Tiré d’un roman d’Elizabeth Taylor, Angel est, d’une certaine manière, à la fois le film le plus ambitieux de Ozon, et le plus cohérent dans son programme de cinéma, tel qu’il le scande haut et fort au moindre recoin du moindre plan. C’est un objet clos, qui fait sans cesse retour sur lui-même, et en un sens est très abouti. Une somme, en quelque sorte. Et un film particulièrement irritant pour cela, gavé de prétention. Ce programme, quel est-il ? S’enfoncer dans un entonnoir dont les parois sont colorées par Sissi impératrice, Sirk, le romanesque en technicolor, Minnelli, le mélo pur et dur. Y faire bouillir kitsch et ironie, férocité candide et vulgarité enchantée. Goûter le spectacle du baroque exalté. De rouge et de rose, en avoir plein les yeux. De violons et de larmes, se goinfrer.
Angel est une jeune provinciale dans l’Angleterre début de siècle qui rêve d’un glorieux destin d’écrivaine à succès. Encore adolescente, elle couche sur papier la passion, les fièvres, les douleurs qu’elle n’a pas encore connues. Pond des pavés pour mesdames, réalise son rêve. Inspiré de Marie Corelli, le personnage devient une sorte de pré-Barbara Cartland extravagante, richissime et entourée de chats, recluse dans la demeure devant le portail de laquelle, adolescente, elle fantasmait une vie de princesse. S’amourache d’un peintre considéré comme raté à son époque et qui aura la reconnaissance posthume dont elle sera privée.
La vie d’Angel est sauvage, elle-même est un monstre avalé par la voracité de son fantasme autiste, étouffé par le paradis sucré qu’elle a bâti seul.

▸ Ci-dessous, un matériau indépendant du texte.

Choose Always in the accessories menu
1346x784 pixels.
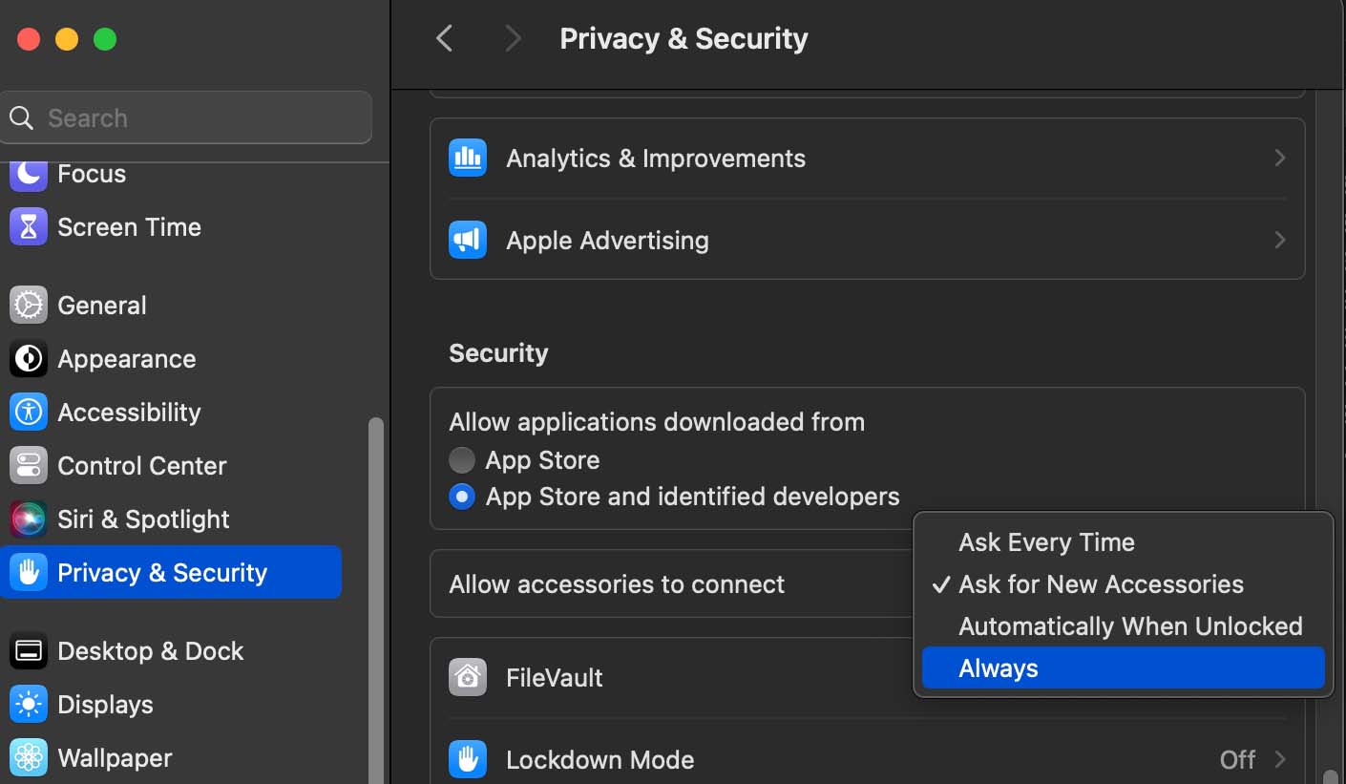tap(999, 668)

Alors Ozon voit les choses ainsi : pareil roman ne tiendrait qu’à la condition de mettre la mise en scène d’Angel-le-film au diapason de la mise en scène d’Angel-le-personnage. Régler entre eux les simulacres à la même hauteur. Que les robes soient très rouges, et les traînes très longues. Quand Angel arrive à Londres pour la première fois, émerveillée, la fourguer dans une fausse calèche posée sur fond de décors projetés grossièrement sur un écran. C’est qu’il importe par-dessus tout à Ozon de ne jamais couvrir d’ironie le destin d’Angel, de ne jamais tracer une ligne entre la mise en scène et le côté grotesque de sa vie -en un mot ne pas juger son personnage, comme on dit, mais s’enfuir avec lui. Programme qui recouvre, au fond, toute sa proliférante filmographie.

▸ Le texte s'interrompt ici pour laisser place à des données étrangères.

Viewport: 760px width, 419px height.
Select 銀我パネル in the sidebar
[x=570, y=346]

Pareil schéma vous saute à la gorge et s’avère immédiatement archi-prétentieux, tant Ozon fait mine que Sirk et d’autres n’ont pas existé tout en s’affiliant sans détour et sans ambiguïté à leur génie mélodramatique. Il entend désosser la complexité d’un genre qui n’en a pas du tout besoin, fait une sorte d’explication de texte du mélo pour nous prouver, en feignant de s’en priver lui-même, combien l’ironie en est le moteur. Démonstration tarte à la crème, vérité d’évidence, qui semble bien pauvre à quiconque a vu le moindre Sirk, où l’ironie est à la fois infiniment plus subtile et infiniment plus irradiante que chez Ozon. Sa malice finit bien sûr par se retourner contre le cinéaste, qui fonce tête baissée, sûr de son coup, et ne regarde bientôt plus son histoire à force d’être courbé sur elle. Quant à Angel, le roman de sa vie nous devient assez vite insupportable : ni empathie, ni rejet vis-à-vis d’elle, juste une distance indifférente, installée par une mise en scène qui veut tout et rien à la fois, prétend épouser une trajectoire qu’elle ne fait que survoler péniblement, par trop d’assurance et de tactiques dépourvues de franchise.